Mr Macron spoke on TV channel TF1 at 20h on Tuesday July 21, about the historic agreement, which came into effect overnight from July 21-22.
He said: “I want our citizens to acknowledge what happened over these four days and four nights. This is the fruit of historic work over three years between France and Germany...It is the most important moment for Europe since the creation of the euro.
“It is the fruit of our work, and we can be proud of it.”
President of the European Council, Charles Michel, simply tweeted at 5h31: “Deal!”.
Deal!— Charles Michel (@eucopresident) July 21, 2020
€750 billion plan
The plan, which was agreed by all EU states, will unblock €750 billion to help EU member states to recover their economy following the Covid-19 crisis. This includes €390 billion in grants allocated to states that have been hit the hardest. These grants will be reimbursed by the 27 nation states.
70% of the grants will be allocated in 2021-22. The 30% remaining will be allocated in 2023, taking into account losses as a direct result of Covid.
Another €390 billion will be given in loans, which will be paid back by the recipient countries individually.
Plan for France
President Macron said: “We [France] will see €40 billion in this plan. We are going to construct our kickstart plan with the will to finance youth employment, our small and medium-size businesses, artisans, shopkeepers, tourism, and thermal renovation of our buildings.

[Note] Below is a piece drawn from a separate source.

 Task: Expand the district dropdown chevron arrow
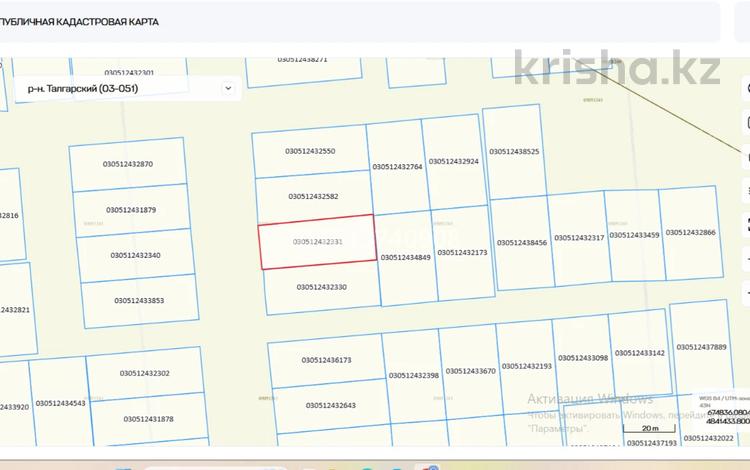coord(228,88)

“What we have voted for will touch the lives of our citizens. Our negotiations have allowed us to protect farmers’ revenue for seven years. This budget will also allow us to finance our regions, especially our more remote coastal regions.”
French economy minister Bruno Le Maire told news service FranceInfo: “We are going to be able to start spending money as early as 2020, for example on the energy renovation of buildings [and] on the hydrogen plan, which can be financed by this European money.
"The French state will pay immediately for 2020, but from 2021, the European Union will reimburse us.”
A ‘historic change’
President Macron and German Chancellor Angela Merkel both welcomed the agreement.
Mr Macron called it a “historic change for our Europe and the eurozone”, and a “major step that has been taken”, while Ms Merkel said she was “very relieved” to have come to an agreement after difficult negotiations. It proves that Europeans can “still work together”, she said.
Jour historique pour l’Europe !— Emmanuel Macron (@EmmanuelMacron) July 21, 2020
Negotiations with ‘frugal’ countries
The creation of “communal” debt across all EU states is a first for the bloc. It is based on a Franco-German proposal, but saw much opposition from the so-called “frugal” countries, including the Netherlands, Austria, Denmark, and Sweden.
To overcome this, Council president Mr Michel reduced the grant amount from the originally-proposed €500 billion to the current amount of €390 billion.